Using the material that follows, output exactly the lines from the one containing "You are a computer-use" through the one containing "Instruction: Switch to", with both ends kept.

--- DATASET ---
——————————
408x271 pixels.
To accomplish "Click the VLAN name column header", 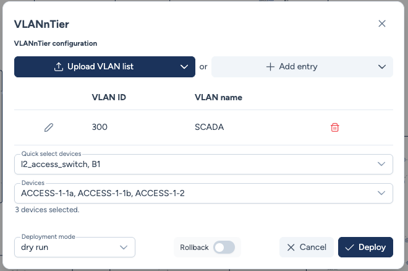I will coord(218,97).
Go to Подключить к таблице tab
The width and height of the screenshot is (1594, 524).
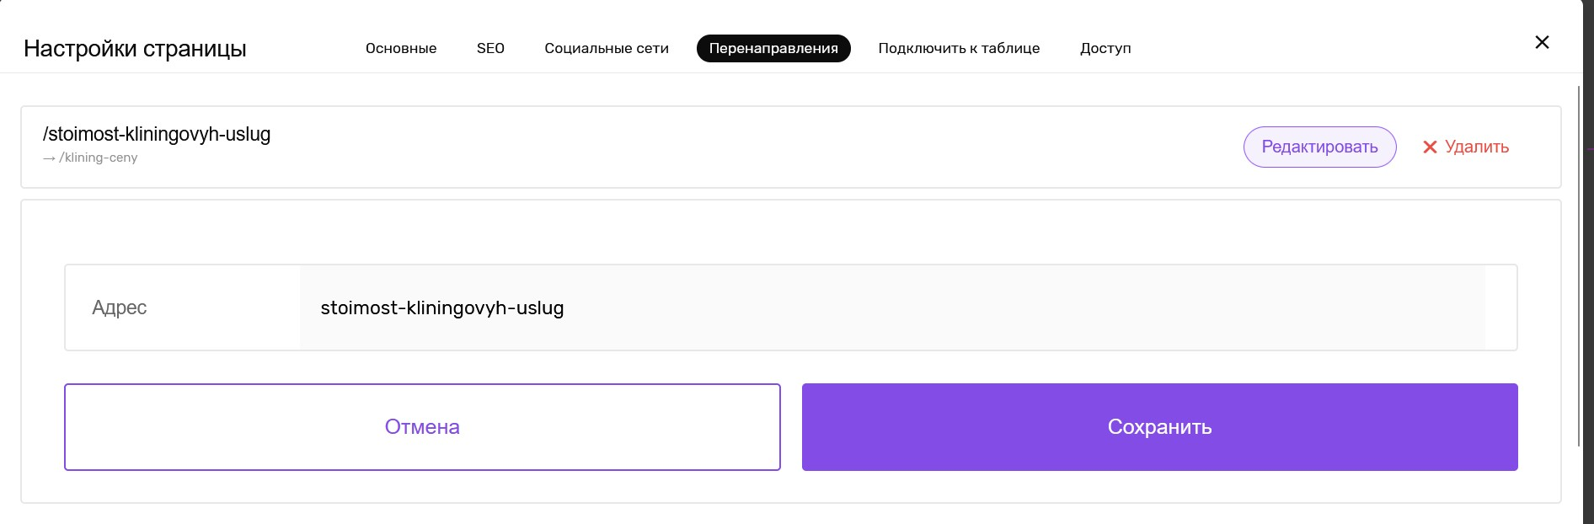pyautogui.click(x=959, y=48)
——————————
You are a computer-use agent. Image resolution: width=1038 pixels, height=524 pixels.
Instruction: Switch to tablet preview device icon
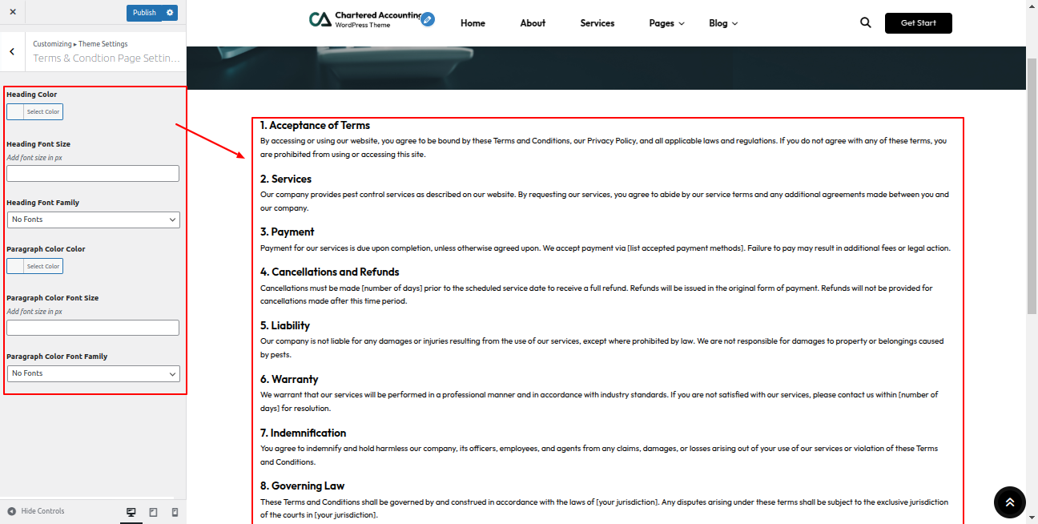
——————————
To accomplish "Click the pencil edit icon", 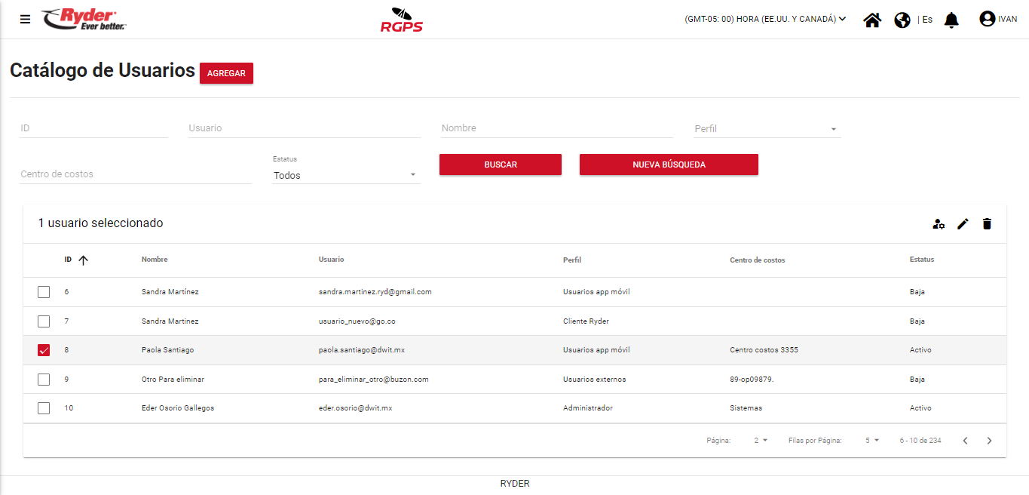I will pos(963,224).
——————————
--- WRITTEN RESPONSE ---
You are a computer-use agent. Image resolution: width=1038 pixels, height=524 pixels.
Instruction: Switch to tablet preview device icon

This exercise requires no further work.